(Some entries)
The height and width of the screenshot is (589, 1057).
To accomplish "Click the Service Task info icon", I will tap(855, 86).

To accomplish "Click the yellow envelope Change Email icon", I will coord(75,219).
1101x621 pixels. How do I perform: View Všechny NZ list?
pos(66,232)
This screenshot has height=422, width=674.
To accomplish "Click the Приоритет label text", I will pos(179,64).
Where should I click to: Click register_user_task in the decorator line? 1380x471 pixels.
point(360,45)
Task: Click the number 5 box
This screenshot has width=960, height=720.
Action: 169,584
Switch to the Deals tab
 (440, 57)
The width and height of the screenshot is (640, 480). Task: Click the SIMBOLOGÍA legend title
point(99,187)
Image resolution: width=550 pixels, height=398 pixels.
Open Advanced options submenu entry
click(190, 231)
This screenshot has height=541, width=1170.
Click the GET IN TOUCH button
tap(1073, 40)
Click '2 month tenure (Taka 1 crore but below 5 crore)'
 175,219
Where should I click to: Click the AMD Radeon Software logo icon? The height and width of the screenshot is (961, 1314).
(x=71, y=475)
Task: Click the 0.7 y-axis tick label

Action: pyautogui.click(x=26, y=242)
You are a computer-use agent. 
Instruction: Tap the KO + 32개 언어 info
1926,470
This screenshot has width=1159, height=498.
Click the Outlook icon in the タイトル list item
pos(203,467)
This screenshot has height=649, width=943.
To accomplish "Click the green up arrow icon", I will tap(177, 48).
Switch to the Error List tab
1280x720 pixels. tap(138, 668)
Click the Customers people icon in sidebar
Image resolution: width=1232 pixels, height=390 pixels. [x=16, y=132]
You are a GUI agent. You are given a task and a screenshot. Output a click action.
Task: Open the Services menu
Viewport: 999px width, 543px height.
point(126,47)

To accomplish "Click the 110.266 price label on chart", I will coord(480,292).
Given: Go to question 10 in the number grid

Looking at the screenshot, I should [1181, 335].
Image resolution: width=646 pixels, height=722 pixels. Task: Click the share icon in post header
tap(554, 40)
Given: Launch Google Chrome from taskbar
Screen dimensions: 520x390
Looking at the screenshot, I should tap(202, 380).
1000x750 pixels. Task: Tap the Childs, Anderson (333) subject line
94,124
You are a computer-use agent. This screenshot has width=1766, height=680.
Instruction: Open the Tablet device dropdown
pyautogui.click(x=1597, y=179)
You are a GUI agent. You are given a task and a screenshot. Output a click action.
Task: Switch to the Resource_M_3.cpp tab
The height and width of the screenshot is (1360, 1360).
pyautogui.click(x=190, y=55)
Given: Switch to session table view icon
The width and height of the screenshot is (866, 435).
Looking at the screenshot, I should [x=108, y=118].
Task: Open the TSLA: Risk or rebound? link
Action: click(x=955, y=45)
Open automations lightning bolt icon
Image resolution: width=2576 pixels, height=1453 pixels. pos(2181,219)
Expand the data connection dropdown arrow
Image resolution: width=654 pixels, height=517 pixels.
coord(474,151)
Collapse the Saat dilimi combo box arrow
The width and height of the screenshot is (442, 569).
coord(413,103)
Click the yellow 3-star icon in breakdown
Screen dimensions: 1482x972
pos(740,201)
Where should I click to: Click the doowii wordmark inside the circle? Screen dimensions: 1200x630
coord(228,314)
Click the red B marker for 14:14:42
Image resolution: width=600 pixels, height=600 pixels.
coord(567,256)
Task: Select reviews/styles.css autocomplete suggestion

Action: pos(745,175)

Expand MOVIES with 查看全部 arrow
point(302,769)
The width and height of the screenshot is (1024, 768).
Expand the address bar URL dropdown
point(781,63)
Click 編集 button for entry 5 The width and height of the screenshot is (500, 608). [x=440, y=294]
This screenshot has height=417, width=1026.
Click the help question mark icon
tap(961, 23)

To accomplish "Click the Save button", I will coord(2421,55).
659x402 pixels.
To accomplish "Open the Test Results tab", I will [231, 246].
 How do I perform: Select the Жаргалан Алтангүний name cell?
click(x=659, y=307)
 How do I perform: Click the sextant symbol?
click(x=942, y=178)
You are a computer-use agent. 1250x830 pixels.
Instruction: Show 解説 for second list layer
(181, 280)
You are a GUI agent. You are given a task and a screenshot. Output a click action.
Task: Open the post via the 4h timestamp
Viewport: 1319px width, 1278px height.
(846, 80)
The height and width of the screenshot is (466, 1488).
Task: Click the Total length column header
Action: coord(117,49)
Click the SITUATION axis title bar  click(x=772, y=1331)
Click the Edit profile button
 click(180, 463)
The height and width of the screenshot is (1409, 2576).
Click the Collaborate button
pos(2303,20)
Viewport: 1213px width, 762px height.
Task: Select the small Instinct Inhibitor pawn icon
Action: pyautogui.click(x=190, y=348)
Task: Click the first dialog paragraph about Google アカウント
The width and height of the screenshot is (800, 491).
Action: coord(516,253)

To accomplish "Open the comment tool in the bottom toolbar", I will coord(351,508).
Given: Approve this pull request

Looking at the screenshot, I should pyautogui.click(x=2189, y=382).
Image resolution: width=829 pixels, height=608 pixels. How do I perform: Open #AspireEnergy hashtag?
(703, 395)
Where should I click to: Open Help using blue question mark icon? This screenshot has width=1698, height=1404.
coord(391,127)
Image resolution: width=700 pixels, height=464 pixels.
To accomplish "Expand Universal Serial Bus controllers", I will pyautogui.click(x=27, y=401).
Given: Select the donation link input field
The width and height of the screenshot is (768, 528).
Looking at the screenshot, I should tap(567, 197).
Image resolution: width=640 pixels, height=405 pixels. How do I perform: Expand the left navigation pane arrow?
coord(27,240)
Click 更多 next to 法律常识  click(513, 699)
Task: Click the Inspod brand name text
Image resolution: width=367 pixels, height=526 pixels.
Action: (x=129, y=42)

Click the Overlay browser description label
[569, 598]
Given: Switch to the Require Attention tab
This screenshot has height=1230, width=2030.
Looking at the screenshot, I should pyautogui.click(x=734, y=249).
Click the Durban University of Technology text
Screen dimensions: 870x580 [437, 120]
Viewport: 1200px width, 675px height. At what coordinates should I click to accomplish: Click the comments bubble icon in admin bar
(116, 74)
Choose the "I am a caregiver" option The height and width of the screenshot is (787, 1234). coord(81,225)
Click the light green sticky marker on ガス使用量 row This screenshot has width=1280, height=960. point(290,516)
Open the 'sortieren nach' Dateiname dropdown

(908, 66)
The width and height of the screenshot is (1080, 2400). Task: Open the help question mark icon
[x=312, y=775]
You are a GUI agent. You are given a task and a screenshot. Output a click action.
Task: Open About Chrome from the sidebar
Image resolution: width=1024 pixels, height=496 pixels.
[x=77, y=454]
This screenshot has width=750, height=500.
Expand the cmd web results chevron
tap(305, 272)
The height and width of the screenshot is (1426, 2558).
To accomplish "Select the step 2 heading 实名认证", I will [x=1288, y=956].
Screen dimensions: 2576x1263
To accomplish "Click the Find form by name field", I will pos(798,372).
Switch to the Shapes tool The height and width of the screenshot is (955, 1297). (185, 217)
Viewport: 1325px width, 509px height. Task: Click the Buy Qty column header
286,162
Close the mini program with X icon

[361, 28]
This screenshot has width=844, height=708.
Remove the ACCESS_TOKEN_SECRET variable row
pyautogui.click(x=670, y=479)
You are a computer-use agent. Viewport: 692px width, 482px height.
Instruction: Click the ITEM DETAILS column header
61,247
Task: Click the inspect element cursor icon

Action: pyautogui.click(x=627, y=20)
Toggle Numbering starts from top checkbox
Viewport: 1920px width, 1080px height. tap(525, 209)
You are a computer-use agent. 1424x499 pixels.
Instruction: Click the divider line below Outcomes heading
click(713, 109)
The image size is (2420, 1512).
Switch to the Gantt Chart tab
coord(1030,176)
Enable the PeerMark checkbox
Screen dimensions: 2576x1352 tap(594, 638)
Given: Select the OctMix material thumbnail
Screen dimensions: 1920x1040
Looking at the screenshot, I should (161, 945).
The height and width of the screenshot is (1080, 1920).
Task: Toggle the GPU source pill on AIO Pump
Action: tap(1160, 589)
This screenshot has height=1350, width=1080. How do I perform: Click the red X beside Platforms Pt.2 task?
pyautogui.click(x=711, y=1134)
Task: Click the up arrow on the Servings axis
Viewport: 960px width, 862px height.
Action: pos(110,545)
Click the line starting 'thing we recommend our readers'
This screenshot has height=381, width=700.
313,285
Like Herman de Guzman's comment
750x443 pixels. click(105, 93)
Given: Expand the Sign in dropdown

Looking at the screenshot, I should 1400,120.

:: What you are asked to do ::
Find each line in the entries above that contains the word "column" and copy those lines out in full.

:: Response ::
Task: Click the Total length column header
Viewport: 1325px width, 509px height. Task: Click the Buy Qty column header
Instruction: Click the ITEM DETAILS column header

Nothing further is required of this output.